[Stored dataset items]
********

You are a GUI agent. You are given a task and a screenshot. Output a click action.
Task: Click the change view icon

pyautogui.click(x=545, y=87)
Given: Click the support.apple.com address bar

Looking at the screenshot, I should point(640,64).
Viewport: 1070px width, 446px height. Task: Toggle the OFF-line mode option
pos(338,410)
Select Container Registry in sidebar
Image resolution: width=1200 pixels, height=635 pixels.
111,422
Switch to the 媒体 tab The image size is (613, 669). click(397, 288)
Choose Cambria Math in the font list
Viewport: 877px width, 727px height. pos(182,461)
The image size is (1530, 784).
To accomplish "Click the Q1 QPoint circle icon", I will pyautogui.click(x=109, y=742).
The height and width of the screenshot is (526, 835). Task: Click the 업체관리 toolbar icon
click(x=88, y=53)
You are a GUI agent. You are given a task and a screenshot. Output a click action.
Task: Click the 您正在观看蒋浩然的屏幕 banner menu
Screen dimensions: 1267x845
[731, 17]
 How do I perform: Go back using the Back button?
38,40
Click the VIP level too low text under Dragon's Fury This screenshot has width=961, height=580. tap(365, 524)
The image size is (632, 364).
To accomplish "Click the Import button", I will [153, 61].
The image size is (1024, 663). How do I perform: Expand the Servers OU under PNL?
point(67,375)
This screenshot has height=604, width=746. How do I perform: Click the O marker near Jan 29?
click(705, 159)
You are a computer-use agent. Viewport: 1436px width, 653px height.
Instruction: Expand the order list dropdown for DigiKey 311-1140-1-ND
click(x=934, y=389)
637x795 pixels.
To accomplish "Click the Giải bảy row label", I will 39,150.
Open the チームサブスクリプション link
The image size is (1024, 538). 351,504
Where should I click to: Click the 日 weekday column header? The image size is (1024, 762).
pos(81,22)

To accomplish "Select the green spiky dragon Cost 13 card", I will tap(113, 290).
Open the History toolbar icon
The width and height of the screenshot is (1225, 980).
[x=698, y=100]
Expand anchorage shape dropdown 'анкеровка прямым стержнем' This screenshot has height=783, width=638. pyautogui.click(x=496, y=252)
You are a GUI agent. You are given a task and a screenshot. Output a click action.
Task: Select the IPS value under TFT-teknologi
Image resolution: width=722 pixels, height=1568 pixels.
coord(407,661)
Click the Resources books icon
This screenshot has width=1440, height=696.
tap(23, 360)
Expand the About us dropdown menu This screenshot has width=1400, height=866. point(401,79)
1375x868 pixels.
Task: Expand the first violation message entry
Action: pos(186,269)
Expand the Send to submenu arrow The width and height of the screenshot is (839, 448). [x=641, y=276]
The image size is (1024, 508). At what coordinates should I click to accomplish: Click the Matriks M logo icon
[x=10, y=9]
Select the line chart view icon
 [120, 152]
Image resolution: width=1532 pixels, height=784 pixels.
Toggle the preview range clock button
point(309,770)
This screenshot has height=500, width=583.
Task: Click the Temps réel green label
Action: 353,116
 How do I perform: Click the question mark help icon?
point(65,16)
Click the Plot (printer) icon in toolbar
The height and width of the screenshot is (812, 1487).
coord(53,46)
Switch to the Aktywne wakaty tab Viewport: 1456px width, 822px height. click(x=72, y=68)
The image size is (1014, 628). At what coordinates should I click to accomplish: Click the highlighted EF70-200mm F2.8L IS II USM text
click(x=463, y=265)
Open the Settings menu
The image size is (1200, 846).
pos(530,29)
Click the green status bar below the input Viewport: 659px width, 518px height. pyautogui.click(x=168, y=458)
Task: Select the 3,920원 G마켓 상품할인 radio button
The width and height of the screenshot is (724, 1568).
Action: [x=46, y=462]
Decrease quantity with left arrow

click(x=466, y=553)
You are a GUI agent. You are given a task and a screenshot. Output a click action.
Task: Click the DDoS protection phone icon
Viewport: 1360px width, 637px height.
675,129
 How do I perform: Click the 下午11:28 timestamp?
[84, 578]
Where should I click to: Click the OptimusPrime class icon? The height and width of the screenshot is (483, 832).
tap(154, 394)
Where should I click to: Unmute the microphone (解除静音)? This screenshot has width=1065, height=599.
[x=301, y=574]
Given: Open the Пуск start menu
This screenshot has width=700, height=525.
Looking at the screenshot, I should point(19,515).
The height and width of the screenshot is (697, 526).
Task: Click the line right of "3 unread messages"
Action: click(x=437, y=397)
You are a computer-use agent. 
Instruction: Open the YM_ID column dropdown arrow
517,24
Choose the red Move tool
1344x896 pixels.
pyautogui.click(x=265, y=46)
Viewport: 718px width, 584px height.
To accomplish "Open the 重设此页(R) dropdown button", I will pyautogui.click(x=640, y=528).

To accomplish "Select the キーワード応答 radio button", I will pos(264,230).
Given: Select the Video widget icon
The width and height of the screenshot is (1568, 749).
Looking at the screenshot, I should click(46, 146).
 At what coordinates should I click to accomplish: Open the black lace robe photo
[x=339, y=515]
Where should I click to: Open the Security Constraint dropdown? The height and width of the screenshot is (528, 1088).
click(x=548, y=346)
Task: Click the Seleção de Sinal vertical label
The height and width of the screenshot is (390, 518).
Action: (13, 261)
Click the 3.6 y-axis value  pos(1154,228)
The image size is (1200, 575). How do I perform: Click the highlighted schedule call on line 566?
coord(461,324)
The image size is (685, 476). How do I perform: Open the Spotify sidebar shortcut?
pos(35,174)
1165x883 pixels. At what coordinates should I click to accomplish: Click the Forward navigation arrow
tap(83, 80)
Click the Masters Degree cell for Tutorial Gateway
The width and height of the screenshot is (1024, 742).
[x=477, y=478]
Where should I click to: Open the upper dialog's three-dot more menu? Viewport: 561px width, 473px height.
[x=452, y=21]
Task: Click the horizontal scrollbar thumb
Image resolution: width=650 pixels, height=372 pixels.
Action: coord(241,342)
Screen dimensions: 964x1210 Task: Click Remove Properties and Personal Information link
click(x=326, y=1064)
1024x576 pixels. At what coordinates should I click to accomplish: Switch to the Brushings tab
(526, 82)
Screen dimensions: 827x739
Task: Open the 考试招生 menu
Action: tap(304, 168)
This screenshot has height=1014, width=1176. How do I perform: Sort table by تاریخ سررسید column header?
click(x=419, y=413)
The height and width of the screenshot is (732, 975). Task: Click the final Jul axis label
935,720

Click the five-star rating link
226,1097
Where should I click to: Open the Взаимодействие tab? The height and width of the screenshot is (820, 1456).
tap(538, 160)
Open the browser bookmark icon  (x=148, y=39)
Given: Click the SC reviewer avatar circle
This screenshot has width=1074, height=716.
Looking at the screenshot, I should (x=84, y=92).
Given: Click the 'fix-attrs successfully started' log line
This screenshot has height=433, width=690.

********

→ WHAT THE EXERCISE ASKS: What lines of the preceding data include the string "computer"? Pull them out.

→ SOLUTION TO THE EXERCISE:
You are a computer-use agent. Viewport: 1436px width, 653px height.
You are a computer-use agent. 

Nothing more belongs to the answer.